Joystick, Joypad or Mouse?
Whatever happened to the joystick? Once upon a time it symbolised the computer game, used to kill all sorts of bad guys, control characters in 2D fighters and play platform games and puzzlers. In fact the joystick combined all of the best characteristics of mice and joypads in many respects – yet now it languishes in the bottom of your drawer or kicked under your desk, dejected and unused.
Maybe its nostalgia, maybe it's because I think space-sims should play better with a joystick – either way I decided to find out what was the best input device for a game like Darkstar One. We used a Razer Krait mouse, a Saitek ST90 joystick and a Logitech Wingman Joypad to see which one made fragging space pirates easiest.
The mouse and keyboard combo has been the mainstay of the PC gamer's diet. Perhaps it would be fair to assume that this has adversely affected games of the 'Elite' genre, which don't intuitively suit the setup. Games like X-Wing Alliance simply wouldn't allow you to start the game without having a joystick plugged in. However, in recent years games like Freelancer and X2 – The Threat have changed those requirements, and the mouse is now possibly used by the majority.
In Darkstar One the mouse is ideal, for three main reasons. Firstly it is the most suited to use in conjunction with the keyboard, which allows for complete control not only whilst in flight but also whilst navigating menus and your universe map.
Secondly, the targeting system with the mouse is far better, you're able to specifically aim at a reticule that tells you where to shoot in front of your enemy, this equals huge amounts of space-pirate death.
Thirdly and possibly most importantly, is the precision I found with the mouse. With a high quality mouse, like the Razer Krait, I felt most in control – and because the design of the game is so simple I was able to set up my control system so that anything not possible on my mouse was easily possible through my keyboard.

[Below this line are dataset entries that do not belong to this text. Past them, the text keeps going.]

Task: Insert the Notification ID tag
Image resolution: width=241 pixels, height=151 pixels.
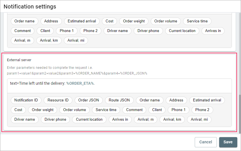Action: [26, 100]
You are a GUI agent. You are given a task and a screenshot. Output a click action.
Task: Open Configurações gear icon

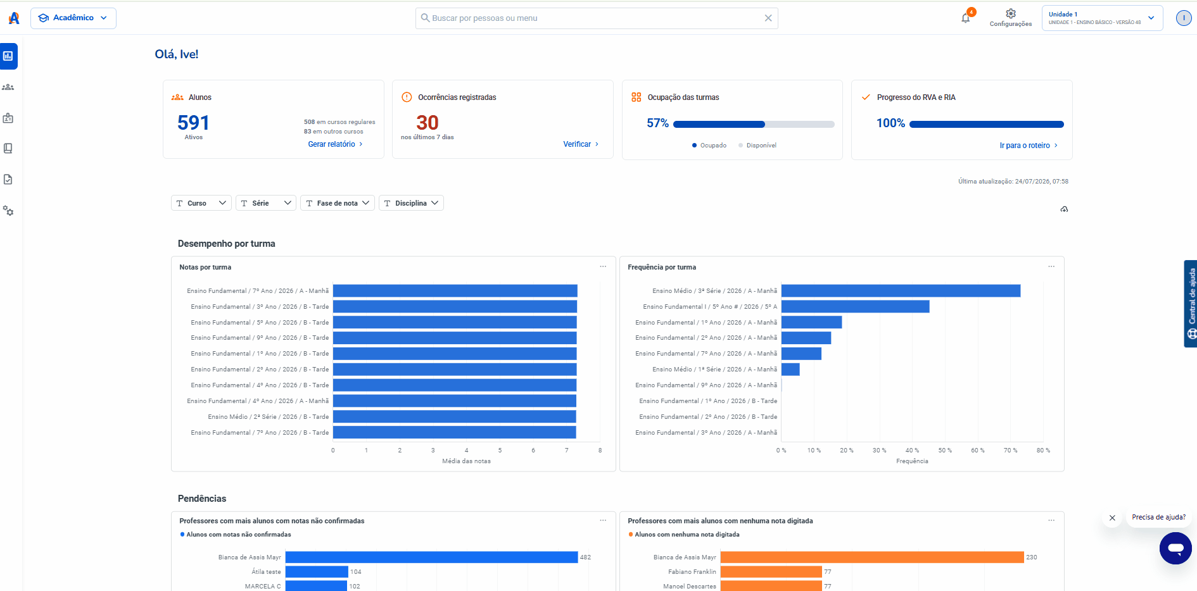pyautogui.click(x=1011, y=14)
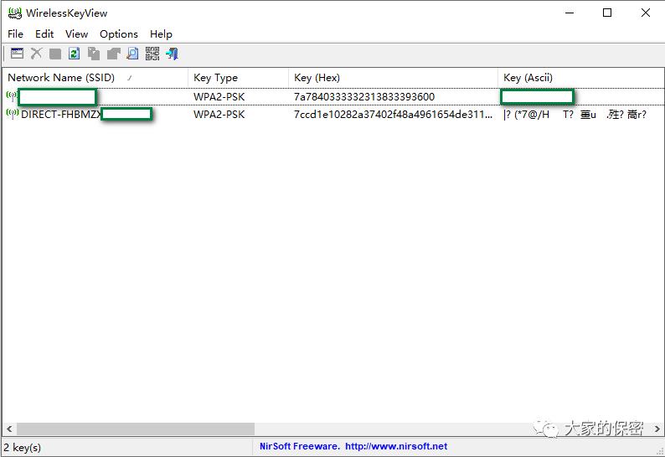This screenshot has height=457, width=665.
Task: Click the QR code toolbar icon
Action: [x=152, y=54]
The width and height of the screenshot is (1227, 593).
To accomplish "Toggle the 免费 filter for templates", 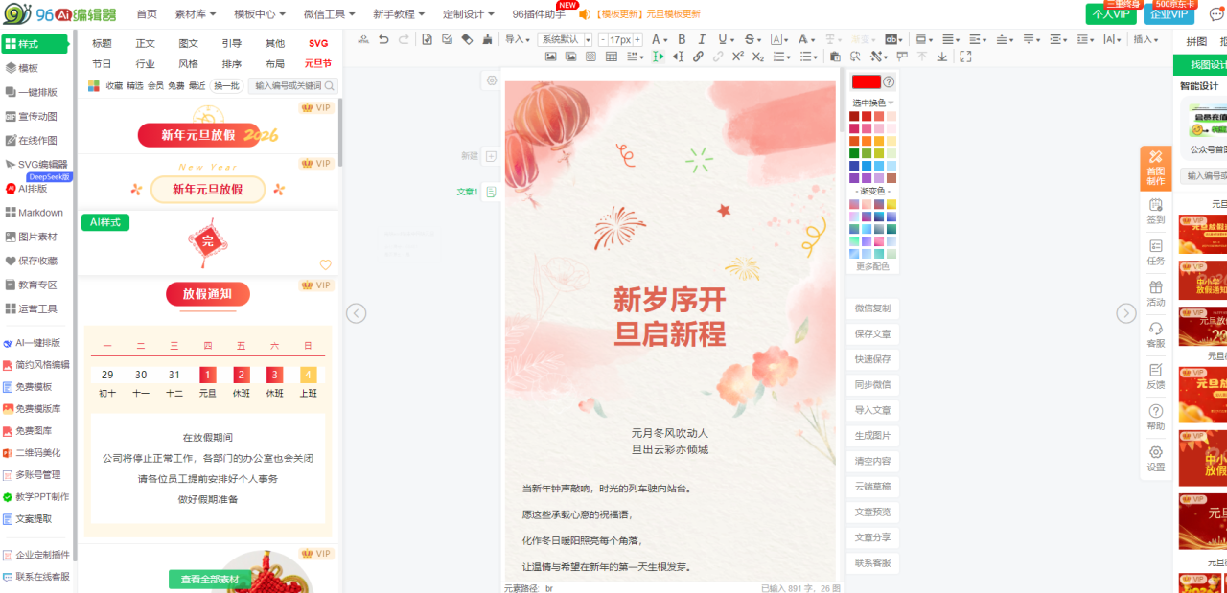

Okay, so very few people would ever use a joypad to play a flight-sim. I know this, but as I had never played a flight-sim with one I thought it would be interesting to try. Besides the joy pad is the device most gamers associate with gaming, it’s the main utility for consoles and is the peripheral that feels most comfortable when sitting in your hands – surely the game will be at least playable with it.
You see the joypad's popularity is also its downfall when it comes to games like Darkstar One. Everybody loves joypads because they are simple: few buttons, an easy feel, intuitive in their design, and that translates usually to hassle free gaming. However, when a game is complicated and requires multiple button inputs at any one time you start to have a problem. I need to fire off my missiles, while I'm slowing down the afterburners, while I am turning and rolling, whilst I'm… well you get the picture. Any self respecting space-sim requires lots of inputs, a lot of the time and a joypad simply can't do it.
A more fundamental problem with a joypad, that really affects gameplay, is the lack of precision. Gone is the small marker you get whilst using your mouse that guides your laser fire. Instead to fire upon an enemy ship you must be lined up, straight on. It's kind of stupid to think that this brilliant alien ship that you fly, would only be able to shoot in a straight line at whatever was in front of it. On top of that control with a joypad is clumsy and slow. The verdict for the joypad has to be, keep it well away from Darkstar One.
In our attempts to perform a joystick review we uncovered something that we at the bit-tech
offices were both shocked and saddened by. After plugging in our trusty Saitek ST90, admittedly a rather low budget and old joystick, we found that the game didn't in fact work. A quick check with Ascaron and they admitted there were quite a few joystick issues that they were trying to sort out. I couldn't believe it, a game where I fly a ship in space, with limited functionality for joysticks. It cannot be!
Nobody wants to read a joystick obituary, so I decided to dig deeper and rekindle an old relationship with the trusty Sidewinder joystick that Microsoft produced, the best piece of equipment in the olden days to run any flight game. However, unbeknownst to me (which probably reflects the fall of the joystick) Microsoft has discontinued its support of the Sidewinder product. A desperate search later and the reality of it all hit me - joysticks are, in fact, all but dead. Most of the companies that supported them are now either gone or waning, and the games that you would usually play them on don't really even offer full support.
The obvious truth is for a game like this there is only one choice. The reliability, precise nature and functionality of a mouse and a keyboard is a must. It is sad to see the joystick in this way, and maybe in the future it will make some kind of retro revival; but for the time being, stick with the mouse.